◆ **HOW TO COMPLETE THIS TASK**
Every line of the records that contains the string "computer" counts once; give the total and nothing else.

◆ **SOURCE DATA**
:::::

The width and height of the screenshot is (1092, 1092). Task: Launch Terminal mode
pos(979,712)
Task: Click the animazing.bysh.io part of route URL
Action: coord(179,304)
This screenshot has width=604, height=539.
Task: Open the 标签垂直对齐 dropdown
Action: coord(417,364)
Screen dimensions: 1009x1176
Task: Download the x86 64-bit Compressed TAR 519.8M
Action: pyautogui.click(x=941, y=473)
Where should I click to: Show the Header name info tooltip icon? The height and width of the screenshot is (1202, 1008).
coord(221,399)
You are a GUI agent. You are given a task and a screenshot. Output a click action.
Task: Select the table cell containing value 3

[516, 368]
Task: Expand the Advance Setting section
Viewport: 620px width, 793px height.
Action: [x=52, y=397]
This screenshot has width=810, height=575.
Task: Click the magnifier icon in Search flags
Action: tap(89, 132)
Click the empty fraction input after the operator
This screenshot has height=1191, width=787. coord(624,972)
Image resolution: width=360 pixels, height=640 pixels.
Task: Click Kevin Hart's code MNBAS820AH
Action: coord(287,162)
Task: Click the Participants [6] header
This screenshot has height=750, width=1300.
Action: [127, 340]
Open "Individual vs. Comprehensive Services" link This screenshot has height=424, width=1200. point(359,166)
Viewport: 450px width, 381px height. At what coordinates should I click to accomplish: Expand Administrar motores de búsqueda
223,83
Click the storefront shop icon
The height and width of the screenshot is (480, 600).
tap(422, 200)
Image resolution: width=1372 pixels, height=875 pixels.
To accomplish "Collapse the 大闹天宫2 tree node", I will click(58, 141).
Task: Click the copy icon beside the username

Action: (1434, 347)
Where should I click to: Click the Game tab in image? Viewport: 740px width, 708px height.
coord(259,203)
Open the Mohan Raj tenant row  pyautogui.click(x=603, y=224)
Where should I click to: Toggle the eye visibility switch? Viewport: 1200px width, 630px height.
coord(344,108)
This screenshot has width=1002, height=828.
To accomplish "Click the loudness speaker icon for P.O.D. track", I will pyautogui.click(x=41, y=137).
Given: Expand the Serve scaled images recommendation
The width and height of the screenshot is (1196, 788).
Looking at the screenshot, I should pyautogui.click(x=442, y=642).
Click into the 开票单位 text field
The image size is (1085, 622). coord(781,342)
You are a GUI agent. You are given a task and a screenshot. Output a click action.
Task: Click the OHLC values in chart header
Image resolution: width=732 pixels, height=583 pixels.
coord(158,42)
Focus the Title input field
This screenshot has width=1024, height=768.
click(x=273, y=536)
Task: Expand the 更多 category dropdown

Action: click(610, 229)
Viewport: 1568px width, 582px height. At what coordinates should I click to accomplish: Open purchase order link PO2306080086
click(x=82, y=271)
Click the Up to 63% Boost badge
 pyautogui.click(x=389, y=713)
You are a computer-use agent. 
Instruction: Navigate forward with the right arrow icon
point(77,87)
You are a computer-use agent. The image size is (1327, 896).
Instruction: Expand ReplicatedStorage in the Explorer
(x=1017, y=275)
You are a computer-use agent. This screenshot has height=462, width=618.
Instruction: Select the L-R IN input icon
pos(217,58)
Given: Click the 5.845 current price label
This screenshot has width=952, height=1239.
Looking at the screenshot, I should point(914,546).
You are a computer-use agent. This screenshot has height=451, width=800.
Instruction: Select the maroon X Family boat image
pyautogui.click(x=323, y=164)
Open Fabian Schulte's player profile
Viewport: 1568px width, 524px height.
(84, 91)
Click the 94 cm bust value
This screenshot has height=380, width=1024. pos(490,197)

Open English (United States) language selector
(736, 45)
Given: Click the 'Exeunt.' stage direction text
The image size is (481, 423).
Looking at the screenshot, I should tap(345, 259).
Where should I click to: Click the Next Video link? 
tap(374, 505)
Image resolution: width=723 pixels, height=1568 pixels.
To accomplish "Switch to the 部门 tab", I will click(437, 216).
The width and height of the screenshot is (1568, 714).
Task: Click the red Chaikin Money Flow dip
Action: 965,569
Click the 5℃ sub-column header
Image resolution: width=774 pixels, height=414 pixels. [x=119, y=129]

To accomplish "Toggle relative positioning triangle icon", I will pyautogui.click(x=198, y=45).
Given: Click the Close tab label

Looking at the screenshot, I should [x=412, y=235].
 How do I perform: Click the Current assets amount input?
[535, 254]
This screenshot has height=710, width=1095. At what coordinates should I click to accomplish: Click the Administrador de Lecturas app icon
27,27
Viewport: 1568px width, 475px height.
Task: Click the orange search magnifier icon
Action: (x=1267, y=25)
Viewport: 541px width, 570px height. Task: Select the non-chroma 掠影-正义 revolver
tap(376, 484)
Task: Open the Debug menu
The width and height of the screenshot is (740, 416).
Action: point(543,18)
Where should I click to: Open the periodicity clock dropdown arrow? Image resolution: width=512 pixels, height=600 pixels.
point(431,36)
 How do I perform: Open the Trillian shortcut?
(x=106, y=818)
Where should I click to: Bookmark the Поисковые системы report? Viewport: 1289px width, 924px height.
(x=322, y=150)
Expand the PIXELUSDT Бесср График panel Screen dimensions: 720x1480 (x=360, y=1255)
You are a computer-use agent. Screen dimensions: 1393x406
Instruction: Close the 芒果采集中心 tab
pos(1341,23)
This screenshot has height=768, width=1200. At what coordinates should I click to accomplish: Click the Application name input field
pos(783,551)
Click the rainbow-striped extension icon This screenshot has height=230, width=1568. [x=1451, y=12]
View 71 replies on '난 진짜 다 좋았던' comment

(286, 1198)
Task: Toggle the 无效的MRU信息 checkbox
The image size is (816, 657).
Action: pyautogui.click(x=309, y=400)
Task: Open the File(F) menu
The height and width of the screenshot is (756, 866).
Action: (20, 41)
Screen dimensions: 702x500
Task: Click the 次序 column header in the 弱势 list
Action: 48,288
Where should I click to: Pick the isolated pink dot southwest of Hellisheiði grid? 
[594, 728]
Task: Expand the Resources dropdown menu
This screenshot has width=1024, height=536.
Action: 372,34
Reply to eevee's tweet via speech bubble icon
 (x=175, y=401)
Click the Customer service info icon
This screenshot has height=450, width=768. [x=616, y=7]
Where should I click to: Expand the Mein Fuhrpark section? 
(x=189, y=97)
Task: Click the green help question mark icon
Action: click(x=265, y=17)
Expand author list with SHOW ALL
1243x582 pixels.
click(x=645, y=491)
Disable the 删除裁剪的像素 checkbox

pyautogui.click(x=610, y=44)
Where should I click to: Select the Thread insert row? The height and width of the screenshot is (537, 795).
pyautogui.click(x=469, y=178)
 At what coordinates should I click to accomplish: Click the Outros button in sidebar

:::::

◆ **ANSWER TO THE EXERCISE**
5